Authors: Andreas Rössler, Davide Cozzolino, Luisa Verdoliva, Christian Riess, Justus Thies, Matthias Niessner

Affiliations: Technical University of Munich, University Federico II of Naples, University of Erlangen-Nuremberg

Venue: arXiv preprint, August 2019

Paper: https://arxiv.org/abs/1901.08971

TL;DR

FaceForensics++ introduces a large-scale benchmark (1.8+ million manipulated images from 1,000+ videos) for detecting facial manipulations created with four state-of-the-art methods: Face2Face, FaceSwap, DeepFakes, and NeuralTextures. The paper comprehensively evaluates detection methods from stegananalysis to deep learning, demonstrating that learned CNN-based approaches significantly outperform human observers, but robustness to compression remains a major challenge.

Contributions

  • Large-scale facial forgery dataset: FaceForensics++ extends the original FaceForensics dataset to 1.8+ million images from 1,000+ pristine YouTube videos manipulated via four automated methods.
  • Automated benchmark with compression robustness: Evaluation methodology addresses realistic scenarios by testing detector performance on raw and compressed videos (simulating H.264 compression at quality levels 23 and 40), with performance degradation quantified.
  • Comprehensive detection evaluation: Systematic evaluation of five detection approaches: stegananalysis features (Steganalysis with SVM), hand-crafted forensic features (Cozzolino et al., Bayar & Stamm), and learned CNN features (MesoNet, XceptionNet) on all four manipulation methods.
  • Human baseline and user study: User study (N=204 participants) establishing human detection accuracy (68.7% on raw, 58.7% on compressed videos), showing XceptionNet significantly outperforms humans.
  • Domain-specific detection pipeline: Face tracking and extraction improve detector performance by removing irrelevant image content, demonstrating value of domain knowledge.

Method

The paper constructs FaceForensics++ through a four-stage pipeline:

1. Source Video Collection and Preparation

Source videos were collected from YouTube to ensure real-world video quality and diversity. Videos were manually screened for: - High face quality and stable framing (faces nearly front-facing without significant occlusions) - Adequate length (minimum 250 frames) - Diverse identities, lighting, and backgrounds

Final collection: 1,000 pristine source videos with 509,914 images selected for manipulation.
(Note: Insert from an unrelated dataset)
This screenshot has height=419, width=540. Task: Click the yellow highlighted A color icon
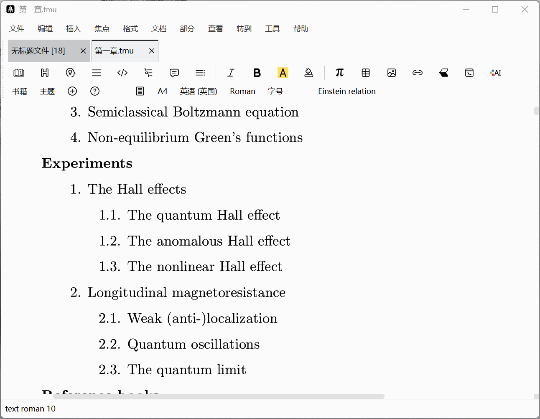(x=283, y=73)
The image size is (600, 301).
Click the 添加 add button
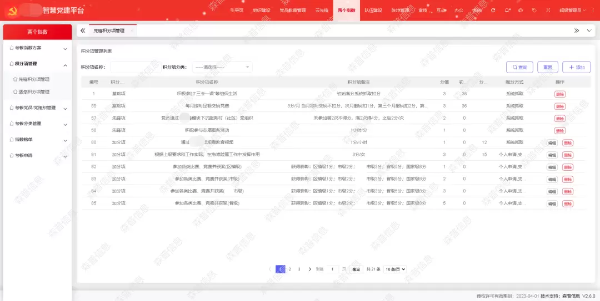pos(576,67)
2. Facial Manipulation Methods

Four automated manipulation methods were applied to each video:

Face2Face: Facial reenactment system transferring expressions from a source video to a target video while preserving target identity. Uses 3D face reconstruction, expression tracking, and Blendshape-based manipulation with 76 parameters per frame. Maintains target lighting and pose.
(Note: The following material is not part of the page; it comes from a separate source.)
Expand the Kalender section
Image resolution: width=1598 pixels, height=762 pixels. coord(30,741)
FaceSwap: Graphics-based face-swap approach using sparse facial landmarks, 3D template models, and Blendshape fitting. Projects deformed shape and textured landmarks, then blends result with Poisson image editing. No learning required; computationally lightweight.
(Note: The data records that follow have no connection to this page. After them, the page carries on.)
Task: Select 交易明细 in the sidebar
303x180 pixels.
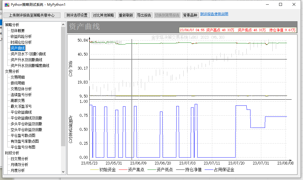Action: 18,77
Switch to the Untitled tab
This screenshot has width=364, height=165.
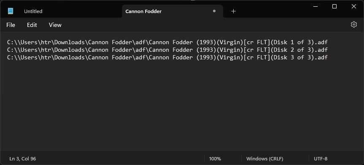point(33,11)
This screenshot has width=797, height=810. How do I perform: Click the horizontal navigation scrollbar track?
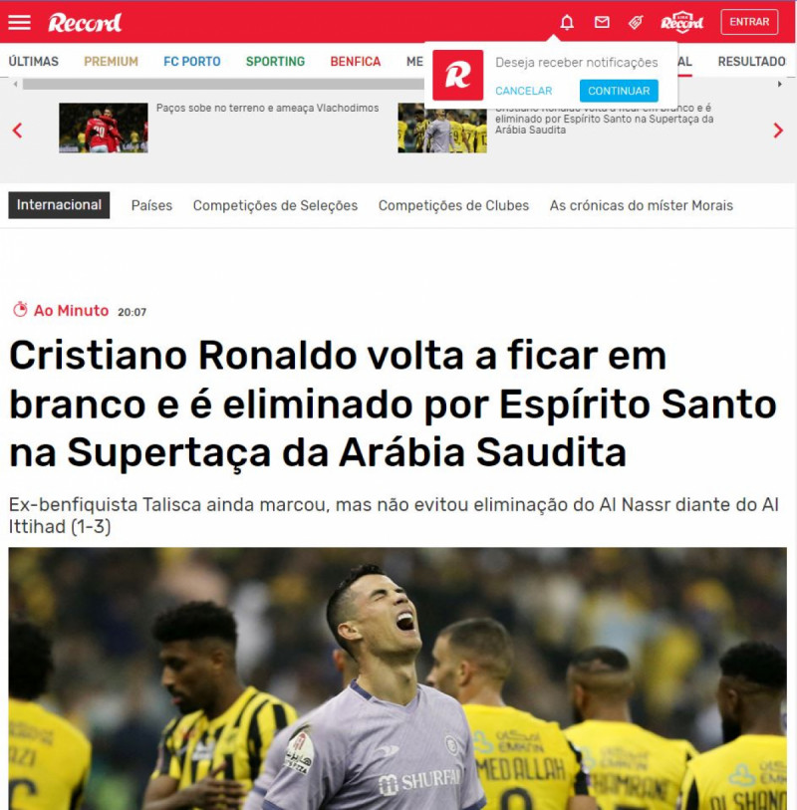[223, 85]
DeepFakes: Learning-based autoencoder approach with shared encoder (source and target mapped to latent space) and separate decoders reconstructing each identity. Trained via Poisson image editing blending onto target frames.

NeuralTextures: Neural rendering approach learning per-pixel deformation fields and texture codes. Uses coarse 3D face geometry from Face2Face tracking with photometric reconstruction loss combined with adversarial loss.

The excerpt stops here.